工事概要
モニエル瓦の屋根塗装工事を行いました。
3年前に他社で塗装をお願いしたが、剝がれてきてしまったと、お客様からご相談をいただきました。
before after
施工前
この建物の屋根は、3年前に塗装されたという事実とは矛盾するほど劣化が進んでいました。
塗料の選択や施工方法に問題があったと考えられます。
塗膜が剝がれたり、ひび割れたり、著しく色が褪せたりしている箇所が多数見られます。
施工中/高圧洗浄
高圧洗浄を行いました。
劣化した塗膜が多く見られ、洗浄により一部が剝離してしまいました。
その結果、下地が露出している箇所があります。
黄色の部分はモニエル瓦に特徴的なスラリー層と呼ばれるもので、瓦の表面を保護する役割を果たしています。
施工中/ケレン作業
高圧洗浄で取り切れなかった劣化した塗膜は、電動工具や手工具を使用して除去しました。
施工中/下塗り塗装
今回の屋根の状態では、下塗り塗装を2回行う必要がありました。
下塗り塗装は上塗り塗料の密着性を高めるために重要な工程です。
しかし、今回の屋根は劣化状態がひどく、下塗り1回では十分な効果が得られませんでした。
そこで、下塗り塗装を2回施工することで、より均一で丈夫な仕上がりを目指しました。
施工中/中塗り塗装~上塗り塗装
中塗り塗装~上塗り塗装作業の様子です。
施工完了
外壁が白系でしたので、ローマオレンジ色を選択することによりヨーロッパ風の印象になりました。
また、ローマオレンジは暖色系の色であり、明るく華やかな雰囲気を作り出します。
工事で使用した材料紹介
日本ペイント株式会社
(下塗り塗料)
ファインパーフェクトベスト強化シーラー
エポキシ樹脂塗料(弱溶剤)
日本ペイント株式会社
(上塗り塗料)
ファインパーフェクトベスト
ラジカル制御形塗料(弱溶剤)
工事の感想
今回の塗膜の剝離ケースでは主に以下の原因と考えられます。
1.下地処理の不備
モニエル瓦は通常のセメント瓦とは違いスラリー層という瓦表面に特殊なコーティングを施しています。
塗装する際は、入念な高圧洗浄や下地作りが必要になります。
2.塗料の選択ミス
下塗り塗料がモニエル瓦に適応した塗料ではないものを使用した。
3.施工不良
塗料用シンナーの入れすぎで、塗料の粘度を下げ十分な塗布量が得られず、塗膜の強度や耐久性を低下させた。
4.人為的によるもの
本来行うべき塗り回数を減らして施工した。

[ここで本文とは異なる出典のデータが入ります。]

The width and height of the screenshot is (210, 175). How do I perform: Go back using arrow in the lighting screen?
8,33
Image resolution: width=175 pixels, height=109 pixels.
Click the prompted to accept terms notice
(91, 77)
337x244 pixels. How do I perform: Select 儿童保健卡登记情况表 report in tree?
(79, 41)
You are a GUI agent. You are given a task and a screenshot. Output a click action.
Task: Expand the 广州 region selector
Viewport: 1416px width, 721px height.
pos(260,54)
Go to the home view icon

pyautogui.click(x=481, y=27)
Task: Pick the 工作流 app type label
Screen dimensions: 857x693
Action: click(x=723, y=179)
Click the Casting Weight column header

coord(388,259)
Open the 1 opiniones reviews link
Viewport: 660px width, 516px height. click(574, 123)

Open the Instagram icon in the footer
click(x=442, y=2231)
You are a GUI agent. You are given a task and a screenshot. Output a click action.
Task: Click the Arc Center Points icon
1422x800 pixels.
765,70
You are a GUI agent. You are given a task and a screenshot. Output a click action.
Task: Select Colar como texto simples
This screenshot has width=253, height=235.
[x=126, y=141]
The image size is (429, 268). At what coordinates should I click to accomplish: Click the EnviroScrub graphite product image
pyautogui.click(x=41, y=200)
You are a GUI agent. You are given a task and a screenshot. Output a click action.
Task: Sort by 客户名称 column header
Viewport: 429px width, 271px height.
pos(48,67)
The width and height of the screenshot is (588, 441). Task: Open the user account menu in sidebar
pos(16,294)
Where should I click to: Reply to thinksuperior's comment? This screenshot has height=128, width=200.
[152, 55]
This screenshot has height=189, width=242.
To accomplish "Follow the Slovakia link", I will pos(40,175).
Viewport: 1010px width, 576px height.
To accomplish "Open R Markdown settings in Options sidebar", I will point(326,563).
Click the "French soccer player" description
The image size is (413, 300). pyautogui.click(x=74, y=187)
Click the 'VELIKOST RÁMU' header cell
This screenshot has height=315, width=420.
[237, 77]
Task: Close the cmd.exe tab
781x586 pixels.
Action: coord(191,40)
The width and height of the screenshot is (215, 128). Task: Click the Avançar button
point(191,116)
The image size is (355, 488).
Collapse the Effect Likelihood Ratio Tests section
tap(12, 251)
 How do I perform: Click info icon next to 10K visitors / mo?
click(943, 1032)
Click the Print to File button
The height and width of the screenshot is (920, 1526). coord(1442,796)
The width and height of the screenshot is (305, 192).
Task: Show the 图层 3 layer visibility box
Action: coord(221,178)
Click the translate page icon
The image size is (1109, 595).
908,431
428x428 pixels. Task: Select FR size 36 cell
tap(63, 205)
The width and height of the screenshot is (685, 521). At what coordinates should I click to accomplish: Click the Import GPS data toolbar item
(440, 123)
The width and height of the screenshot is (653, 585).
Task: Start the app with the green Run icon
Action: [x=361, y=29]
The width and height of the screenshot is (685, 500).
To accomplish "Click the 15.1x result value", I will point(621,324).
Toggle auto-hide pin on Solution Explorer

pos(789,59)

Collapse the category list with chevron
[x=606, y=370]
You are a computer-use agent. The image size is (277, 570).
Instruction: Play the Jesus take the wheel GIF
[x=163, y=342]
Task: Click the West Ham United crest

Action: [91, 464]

そのために、必要な膜厚が確保されず品質に影響を及ぼした。
今回の施工紹介では、ネガティブな内容を含む事例を取り上げました。
これは、私たちが日々直面している現実であり、お客様にも正直にお伝えすることが大切だと考えています。
施工は非常に困難でしたが、無事に完了させることができました。